- _WORK REQUEST A_
Write out the stretch of the article on North Sea assets from "There are many" through "will happen now?".
- _WORK REQUEST B_
According to the article on North Sea assets, for what price did E.On sell its North Sea portfolio to Premier Oil?
- _WORK REQUEST C_
Say whether each statement agrees with the article on North Sea assets: (i) INEOS bought RWE DEA's assets from LetterOne for $750 million. (ii) BP cut its dividend for the first time since the Second World War. (iii) INEOS acquired the DONG Energy portfolio in 2015.

- _DOCUMENT EXTRACT_

>>>

North Sea assets in the wrong hands?
Alex Elliot, Senior Economist in our Oil & Gas Advisory team, shares his thoughts on private equity buying up North Sea assets, and what will happen next following the recent COVID-related oil price shock.
The previous oil price downturn in 2014-15 prompted some international exploration and production (E&P) companies to sell North Sea assets. This was largely a result of the previous owners seeing North Sea investment as a low priority, due to lower returns or higher risk, when compared with the rest of their international portfolio. Utility companies also struggled to see value in the North Sea, with the combined effect of the oil price slump and investor pressure to decarbonise. As a result, assets have generally changed hands away from the major oil and gas companies and utility companies, and towards mid to small cap operators and non-traditional owners, such as private equity (PE). The new owners often approach these assets differently, enabling them to realise value which would, under the previous owner, have remained in the ground, and support the Oil and Gas Authority’s Maximum Economic Recovery (MERUK) strategy.
A prime example would be the utility company, E.On, selling its North Sea portfolio to Premier Oil for $120 million in 2016. This sale allowed E.On to pursue its decarbonisation strategy, whilst handing over to a company which was able to immediately add value, by consolidating the assets with the rest of the business to gain tax and opex synergies, and realise growth opportunities, such as the Tolmount development. In 2015, we saw the entry of chemical giant INEOS with the purchase of RWE DEA’s assets from LetterOne for $750 million. INEOS then picked up the DONG Energy (now Ørsted) portfolio in 2017. The transfer of assets allowed RWE and DONG to follow their carbon reduction strategies, whilst giving INEOS an established portfolio, with growth potential, in areas such as the West of Shetlands and the development of Hejre.
There are many other well-known examples of majors and large caps selling North Sea assets over the past few years to PE backed companies, such as Chrysaor and NEO Energy. These transactions allowed the sellers to focus on their core areas, such as the large LNG developments, US onshore Shale, and the pre-salt offshore Brazil, and meant the buyers picked up established portfolios with experienced teams, and the potential for growth.
What will happen now?
I believe there are still numerous North Sea assets in the wrong hands. The recent COVID-related oil price shock will have forced many companies to look at portfolio restructuring again. Earlier this year, Shell cut its dividend for the first time since the Second World War, and over the summer BP announced it would halve its dividend, bringing home the seriousness of the situation. Many of the large companies will be under further pressure to find savings and to make asset sales so that they can focus on their core areas. It has been publicly reported that Exxon is looking to sell its North Sea assets. BP and Shell also still have large positions in the North Sea, as do Total, and it may be possible that some of these assets become divestment candidates in the current environment. It has also been reported that Perenco, Repsol, and Apache may be selling their North Sea interests.

<<<

- _ENTRIES PROVIDED_
>>>

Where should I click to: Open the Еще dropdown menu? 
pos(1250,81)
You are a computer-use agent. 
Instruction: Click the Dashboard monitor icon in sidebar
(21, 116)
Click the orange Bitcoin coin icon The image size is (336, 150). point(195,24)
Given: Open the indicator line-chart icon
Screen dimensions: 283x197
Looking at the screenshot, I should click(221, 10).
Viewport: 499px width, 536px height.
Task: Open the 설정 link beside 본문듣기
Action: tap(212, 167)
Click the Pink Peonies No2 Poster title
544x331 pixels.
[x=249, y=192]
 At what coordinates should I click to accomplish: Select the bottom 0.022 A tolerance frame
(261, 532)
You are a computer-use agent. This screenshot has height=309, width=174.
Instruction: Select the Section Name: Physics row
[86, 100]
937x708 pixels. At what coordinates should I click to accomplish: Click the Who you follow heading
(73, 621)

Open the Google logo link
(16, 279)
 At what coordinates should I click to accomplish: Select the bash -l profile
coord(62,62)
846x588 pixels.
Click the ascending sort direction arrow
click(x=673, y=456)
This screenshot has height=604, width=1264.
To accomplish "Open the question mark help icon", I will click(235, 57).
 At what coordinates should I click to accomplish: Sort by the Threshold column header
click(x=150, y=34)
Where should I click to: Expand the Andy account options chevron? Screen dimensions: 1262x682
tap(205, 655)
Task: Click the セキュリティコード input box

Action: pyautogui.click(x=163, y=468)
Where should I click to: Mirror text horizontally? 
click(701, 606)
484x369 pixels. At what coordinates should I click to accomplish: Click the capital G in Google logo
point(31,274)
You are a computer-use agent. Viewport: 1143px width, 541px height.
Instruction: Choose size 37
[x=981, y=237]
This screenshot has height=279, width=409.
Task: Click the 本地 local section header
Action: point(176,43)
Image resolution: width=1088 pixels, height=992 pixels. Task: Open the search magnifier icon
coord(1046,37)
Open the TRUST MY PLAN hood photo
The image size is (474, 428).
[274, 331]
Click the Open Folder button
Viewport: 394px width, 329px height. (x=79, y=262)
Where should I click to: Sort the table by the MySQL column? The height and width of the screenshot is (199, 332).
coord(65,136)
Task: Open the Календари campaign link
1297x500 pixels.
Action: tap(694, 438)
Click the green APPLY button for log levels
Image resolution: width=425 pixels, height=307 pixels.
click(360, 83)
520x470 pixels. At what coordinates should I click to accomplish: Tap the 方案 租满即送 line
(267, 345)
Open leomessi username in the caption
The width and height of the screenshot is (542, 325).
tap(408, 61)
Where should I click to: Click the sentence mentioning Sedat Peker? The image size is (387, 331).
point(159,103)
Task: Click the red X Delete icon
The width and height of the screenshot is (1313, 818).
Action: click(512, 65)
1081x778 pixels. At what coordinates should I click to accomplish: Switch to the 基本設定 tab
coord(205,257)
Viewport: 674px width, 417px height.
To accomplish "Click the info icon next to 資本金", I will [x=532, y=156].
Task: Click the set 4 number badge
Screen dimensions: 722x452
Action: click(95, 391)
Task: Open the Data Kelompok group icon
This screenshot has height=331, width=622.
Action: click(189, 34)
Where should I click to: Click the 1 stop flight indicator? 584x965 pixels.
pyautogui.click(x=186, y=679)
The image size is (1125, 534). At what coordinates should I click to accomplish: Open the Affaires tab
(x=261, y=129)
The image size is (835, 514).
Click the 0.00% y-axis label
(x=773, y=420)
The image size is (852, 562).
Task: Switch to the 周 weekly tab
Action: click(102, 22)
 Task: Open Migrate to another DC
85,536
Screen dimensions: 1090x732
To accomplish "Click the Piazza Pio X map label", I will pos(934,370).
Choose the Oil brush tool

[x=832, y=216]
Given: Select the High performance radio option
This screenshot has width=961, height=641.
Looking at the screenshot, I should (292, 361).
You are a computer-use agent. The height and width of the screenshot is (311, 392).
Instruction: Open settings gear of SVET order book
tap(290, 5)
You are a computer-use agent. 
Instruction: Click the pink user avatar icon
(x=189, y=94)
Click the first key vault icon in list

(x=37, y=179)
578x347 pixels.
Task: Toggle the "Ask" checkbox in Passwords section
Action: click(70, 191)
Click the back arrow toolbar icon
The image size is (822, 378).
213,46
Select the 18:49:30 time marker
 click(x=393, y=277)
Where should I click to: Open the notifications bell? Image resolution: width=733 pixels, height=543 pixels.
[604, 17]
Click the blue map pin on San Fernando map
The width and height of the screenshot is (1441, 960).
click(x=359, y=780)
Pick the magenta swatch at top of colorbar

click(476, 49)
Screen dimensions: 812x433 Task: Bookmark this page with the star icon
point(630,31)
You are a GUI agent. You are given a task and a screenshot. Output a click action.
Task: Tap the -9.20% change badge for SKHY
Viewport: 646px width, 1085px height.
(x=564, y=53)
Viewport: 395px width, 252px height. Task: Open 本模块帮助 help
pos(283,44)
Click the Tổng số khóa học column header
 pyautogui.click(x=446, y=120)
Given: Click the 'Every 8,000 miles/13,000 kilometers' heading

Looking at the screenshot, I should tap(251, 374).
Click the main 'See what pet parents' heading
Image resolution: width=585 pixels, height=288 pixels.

<<<

- _FINAL ANSWER A_
There are many other well-known examples of majors and large caps selling North Sea assets over the past few years to PE backed companies, such as Chrysaor and NEO Energy. These transactions allowed the sellers to focus on their core areas, such as the large LNG developments, US onshore Shale, and the pre-salt offshore Brazil, and meant the buyers picked up established portfolios with experienced teams, and the potential for growth.
What will happen now?

- _FINAL ANSWER B_
$120 million, in 2016.

- _FINAL ANSWER C_
(i) Yes: "the purchase of RWE DEA’s assets from LetterOne for $750 million"
(ii) No: "Shell cut its dividend for the first time since the Second World War, and over the summer BP announced it would halve its dividend"
(iii) No: "INEOS then picked up the DONG Energy (now Ørsted) portfolio in 2017."